— BEGIN Source —
Let $g\in \eG$ be as above.  Its action on the basis $\{e_M\}$ is given
by
\begin{align}\label{eq:action}
g\cdot e_i &= \sigma\cdot e_i - \sigma^{-1} \cdot c_i\,e_+\notag\\
g\cdot e_9 &= e_9 + c_\mu e_\mu - \half |c|^2 e_+\notag\\
g\cdot e_\natural &= e_\natural - c_\natural e_+\notag\\
g\cdot e_0 &= e_0 - c_\mu e_\mu + \half |c|^2 e_+\notag\\
\therefore\qquad g\cdot e_+ &= e_+\notag\\
\therefore\qquad g\cdot e_- &= e_- - 2 c_\mu e_\mu + |c|^2 e_+~.
\end{align}
Notice that for nonzero $c_\mu$ exactly one null direction is left
invariant, so that the transformation is a null rotation.  From these
formulae above one can determine the space of $\eG$-invariant forms.
The results are summarised in Table \ref{tab:forms}.

Decomposing the spinor representation $\Delta$ under $\Spin_7$, there
are precisely two linearly independent $\Spin_7$-invariant spinors.
The null rotations in $\RR^9$ preserve only one of them.  Therefore
$\eG$ leaves invariant exactly one spinor (up to scale)---the spinor
$\varepsilon$ in \eqref{eq:spinor}, where $\psi_-$ is the
$\Spin_7$-invariant spinor in that representation.  This means that
any configuration of $m$ $\M$-branes whose tangent planes are
$\eG$-related will be supersymmetric, provided that $\varepsilon$
belongs to $\Delta(\pi)$ in the first place.

%Squaring the invariant spinor we find a $1$-form, $2$-form, and
%$5$-form, which are $\eG$-invariant since $\varepsilon$ is.  Therefore
%they have to be taken from the forms in Table \ref{tab:forms}.  Let
%$\pi = e_0 \wedge \xi$ obey $\pi \cdot \varepsilon = \varepsilon$.
%As was shown in \cite{AFS-cali}, $\xi$ is a plane which is calibrated
%by the relevant $\eG$-invariant form.  As we will see presently when we
%look at some examples, $\xi$ is either a line ($\M$-wave), a
%$2$-plane ($\M2$-brane) or a $5$-plane ($\M5$-brane); and hence it is
%calibrated by the invariant $\eG$-invariant form of degree $1$, $2$ or
%$5$, repectively.

We conclude this section with a useful fact about null rotations.
— END Source —
— BEGIN Provided material —
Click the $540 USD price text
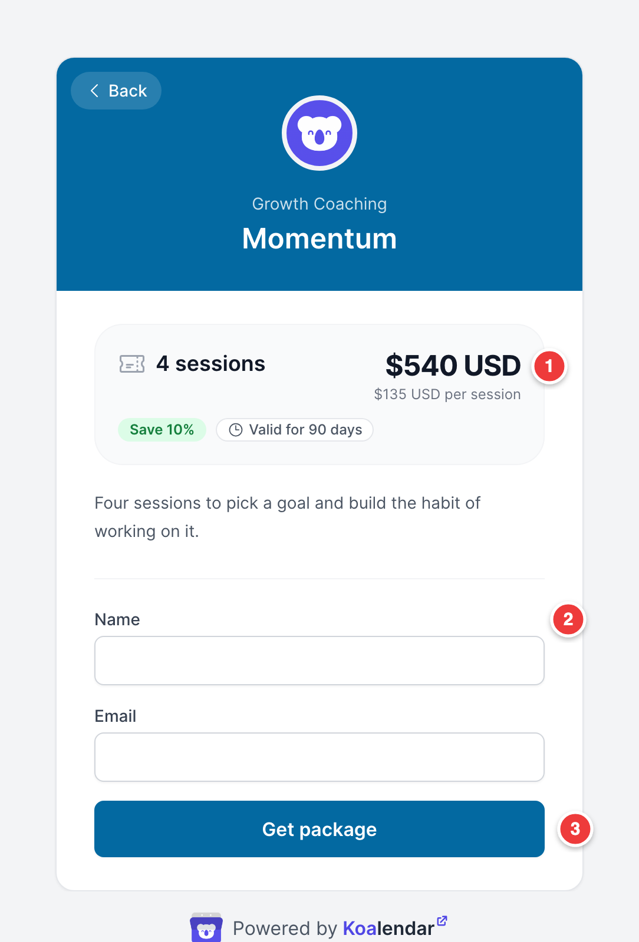639x942 pixels. coord(453,366)
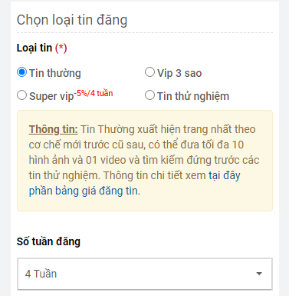Viewport: 289px width, 296px height.
Task: Enable the "Tin thử nghiệm" radio button
Action: pos(149,95)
— END Provided material —
Set task. Quote the passage on null rotations and invariant spinors word for word. Start at "Decomposing the spinor" and end after "obey $\pi \cdot \varepsilon = \varepsilon$.".

Answer to this exercise.
Decomposing the spinor representation $\Delta$ under $\Spin_7$, there
are precisely two linearly independent $\Spin_7$-invariant spinors.
The null rotations in $\RR^9$ preserve only one of them.  Therefore
$\eG$ leaves invariant exactly one spinor (up to scale)---the spinor
$\varepsilon$ in \eqref{eq:spinor}, where $\psi_-$ is the
$\Spin_7$-invariant spinor in that representation.  This means that
any configuration of $m$ $\M$-branes whose tangent planes are
$\eG$-related will be supersymmetric, provided that $\varepsilon$
belongs to $\Delta(\pi)$ in the first place.

%Squaring the invariant spinor we find a $1$-form, $2$-form, and
%$5$-form, which are $\eG$-invariant since $\varepsilon$ is.  Therefore
%they have to be taken from the forms in Table \ref{tab:forms}.  Let
%$\pi = e_0 \wedge \xi$ obey $\pi \cdot \varepsilon = \varepsilon$.